Guest User!

You are not Sophos Staff.

Thread Info
  • State Verified Answer
  • Locked Locked
  • Replies 5 replies
  • Subscribers 26 subscribers
  • Views 4714 views
  • Users 0 members are here
Options
Suggested
This discussion has been locked.
You can no longer post new replies to this discussion. If you have a question you can start a new discussion

MacOS clients and Exchange 2010 - OWA and Outlook

Josh Seifferlein

Hello!

Got a question for the forums here.  I'm just getting started with Sophos firewalls, and have some basic setups in place, and starting to delve into more advanced configurations.  I have a remote site with a XG125 as the head-end.  PC's on that network can connect to Exchange (2010) with no issues.   However, I have one user at this location with a MBP (mid 2014, running El Capitan) who can't access owa via Safari (it just hangs), nor can said user use Outlook for Mac 2016.  Continually says "connecting to domain".  

I've been able to replicate the issue exactly with a Mac mini, so I know its not the device.
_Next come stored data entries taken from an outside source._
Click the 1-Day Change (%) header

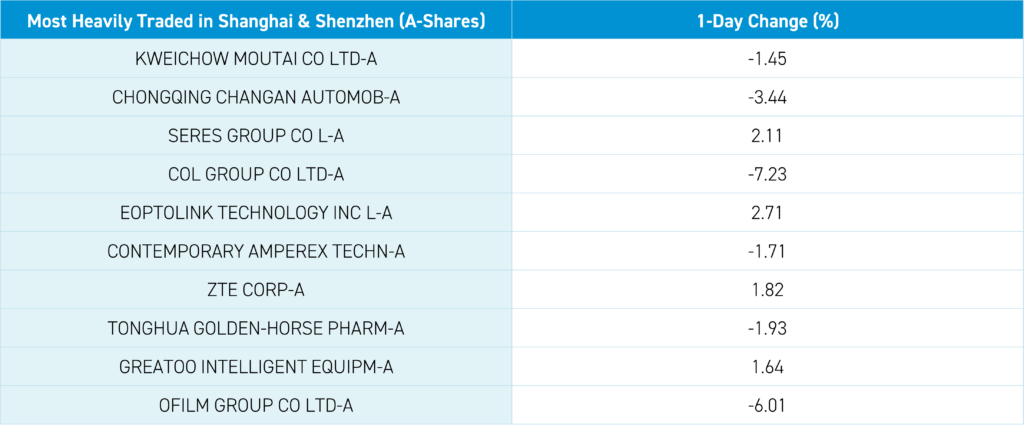[x=768, y=21]
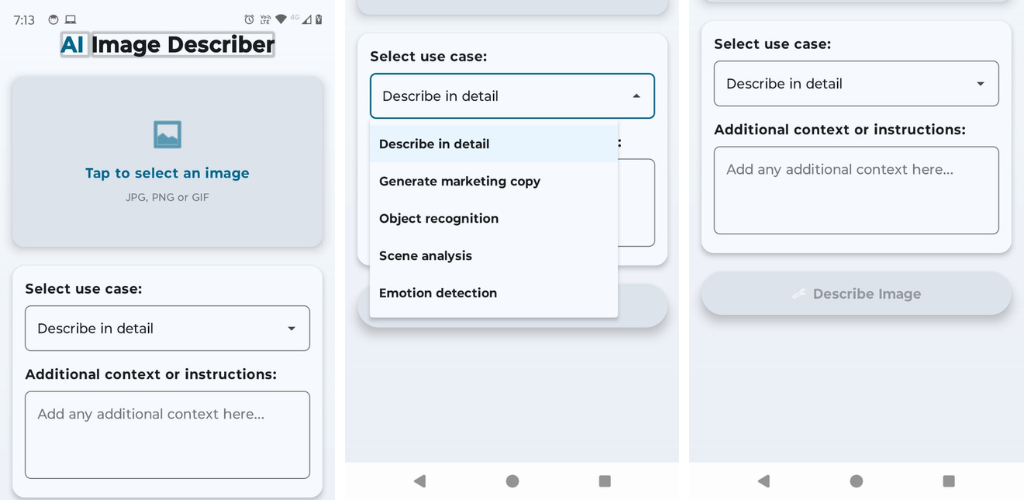Click the wand icon on Describe Image button
This screenshot has width=1024, height=500.
(799, 294)
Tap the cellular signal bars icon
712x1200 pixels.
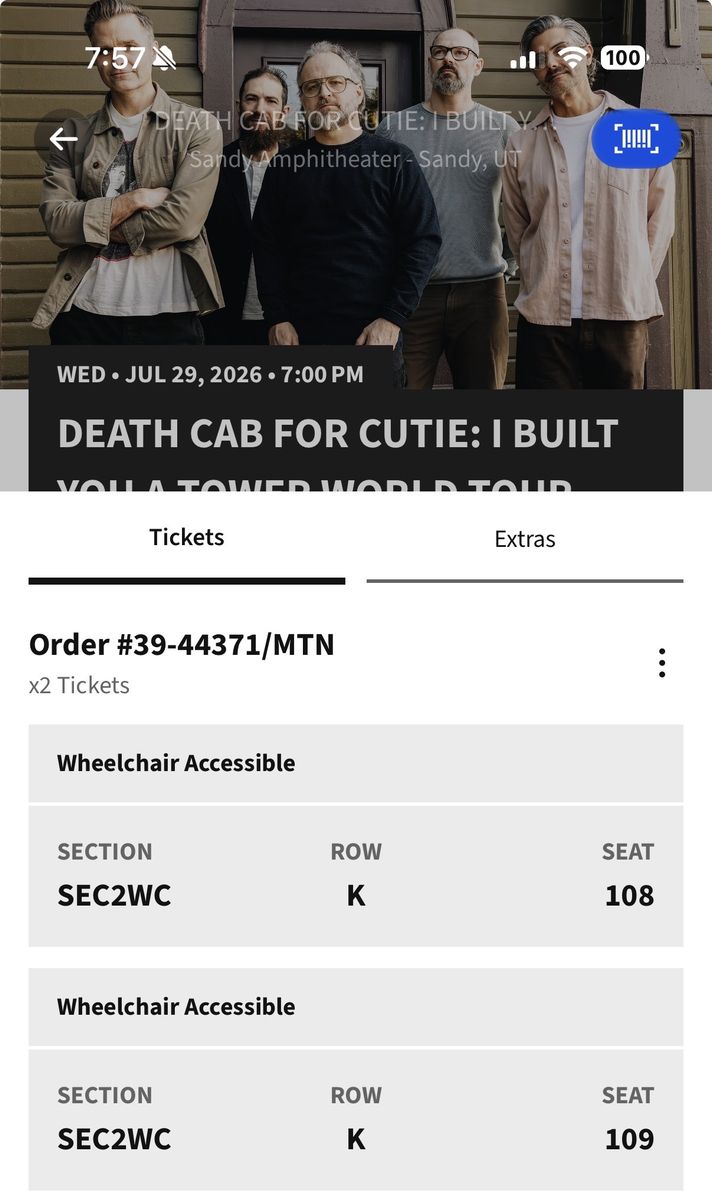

XG125 is running SFOS 16.01.2

 

Any help would be appreciated.

 

Thanks in advance!



This thread was automatically locked due to age.
Parents
  • 0

    Hi Josh,

    Check #1 in the guide here. What do you see in the drop logs? Also, check in the log-viewer if you see any denial for this connection.

    Thanks

  • 0 in reply to sachingurung

    Ok, so we've been able to do some troubleshooting and we've dressed down this issue a little bit more.  As I mentioned before, apple devices (macOS or iOS) can't access OWA (https://mail.ourdomain.com/owa) on our exchange server that is located on the other side of the VPN.  Client -> Sophos -> IPsec VPN -> SonicWALL (NSA240) ->  Exchange server.   However, in our research what we've found is that any client behind the Sophos mentioned above (windows or apple) cannot access websites that are hosted behind that NSA 240 that have an SSL cert.   For example.  We have a selfhosted CRM software solution behind the SonicWALL.   This has a Go-Daddy ssl cert attached to it.  If a windows (or apple) machine behind the Sophos device tries to access that, it fails.  
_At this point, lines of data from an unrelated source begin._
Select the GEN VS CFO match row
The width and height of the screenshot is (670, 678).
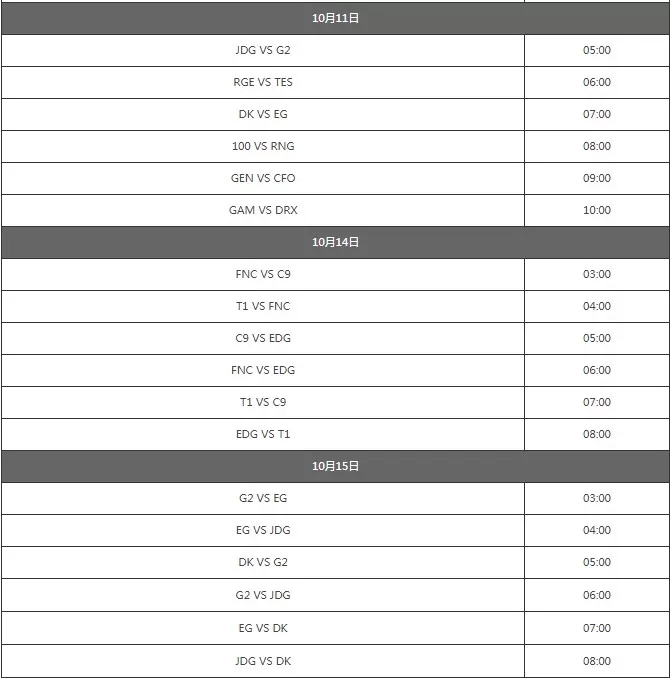tap(335, 178)
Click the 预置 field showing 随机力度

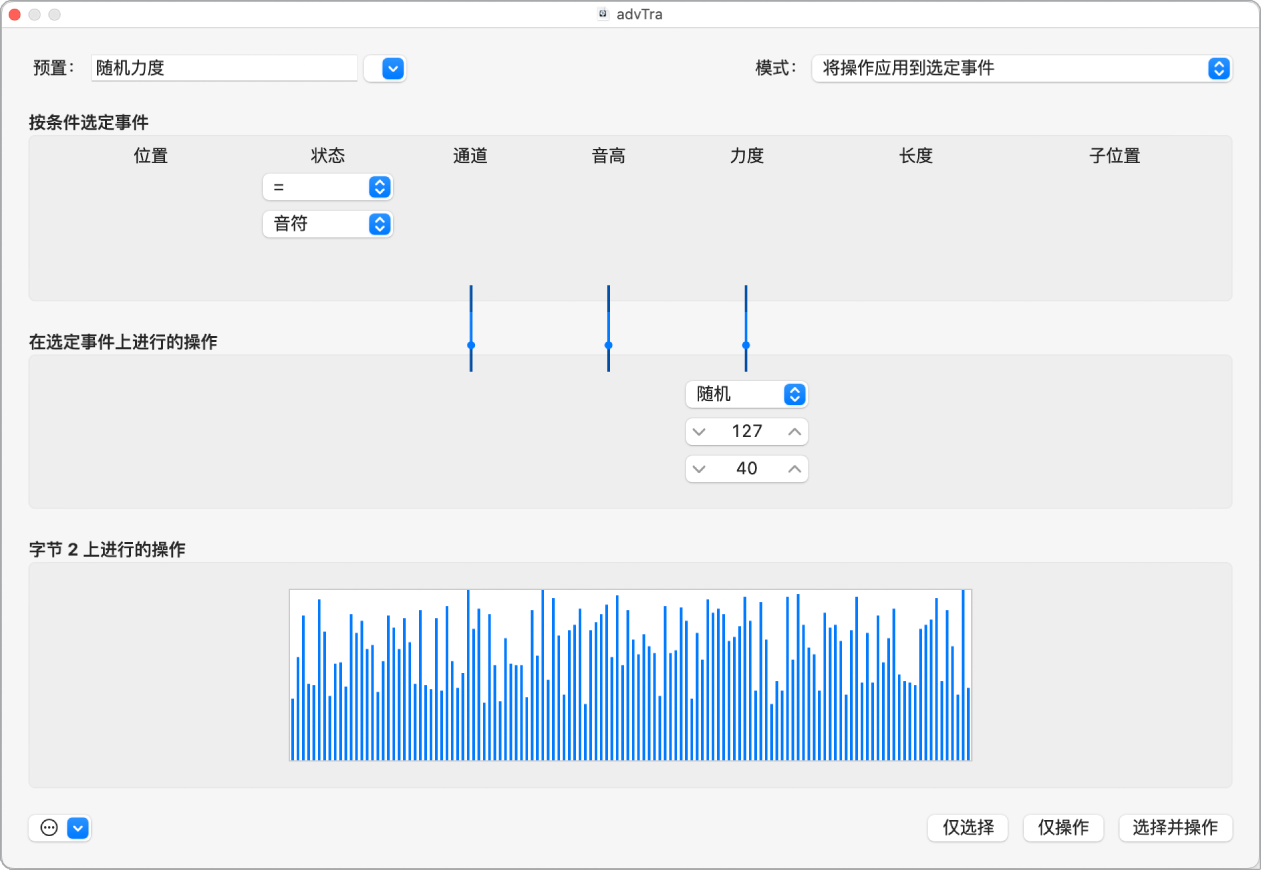(223, 68)
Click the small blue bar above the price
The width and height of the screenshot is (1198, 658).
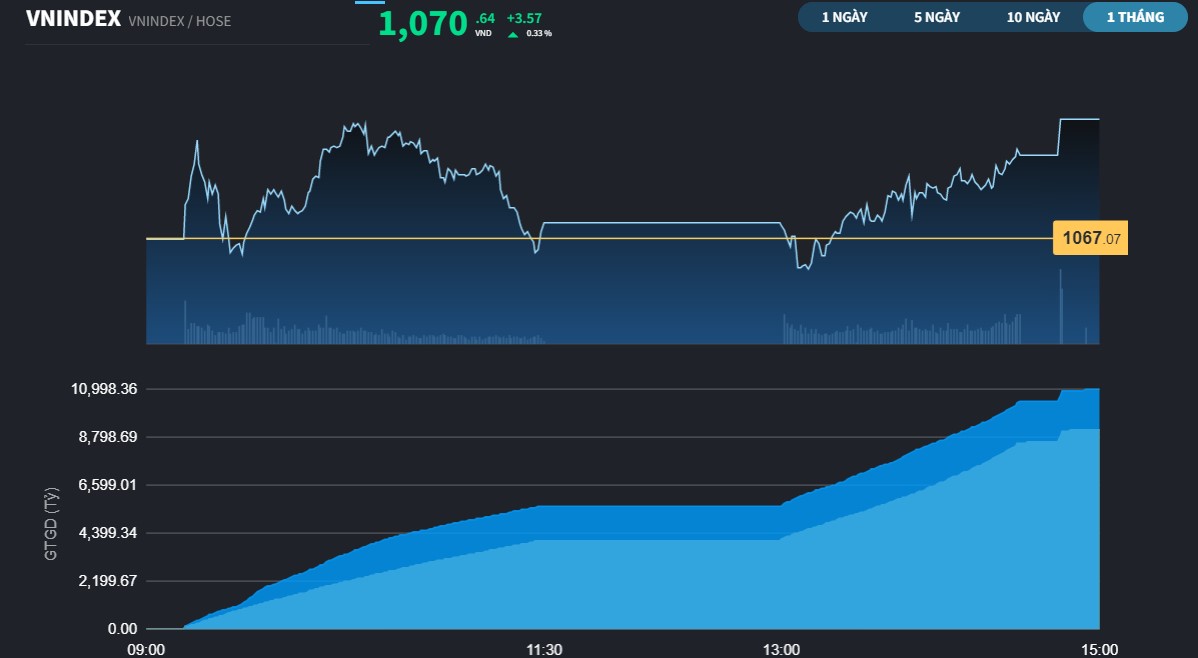point(369,2)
    So, trying to access any self-hosted, SSL signed website behind the SonicWALL, and using our internal DNS (also behind the SonicWALL), fails.  If I manually set the devices DNS to an external DNS (say Google), magically, everything works.   So it appears to be an issue specifically over the VPN related to resolving self-hosted, SSL signed websites.

    Thanks for any insight you can provide!

Reply
  • 0 in reply to sachingurung

    Ok, so we've been able to do some troubleshooting and we've dressed down this issue a little bit more.  As I mentioned before, apple devices (macOS or iOS) can't access OWA (https://mail.ourdomain.com/owa) on our exchange server that is located on the other side of the VPN.  Client -> Sophos -> IPsec VPN -> SonicWALL (NSA240) ->  Exchange server.   However, in our research what we've found is that any client behind the Sophos mentioned above (windows or apple) cannot access websites that are hosted behind that NSA 240 that have an SSL cert.   For example.  We have a selfhosted CRM software solution behind the SonicWALL.   This has a Go-Daddy ssl cert attached to it.  If a windows (or apple) machine behind the Sophos device tries to access that, it fails.  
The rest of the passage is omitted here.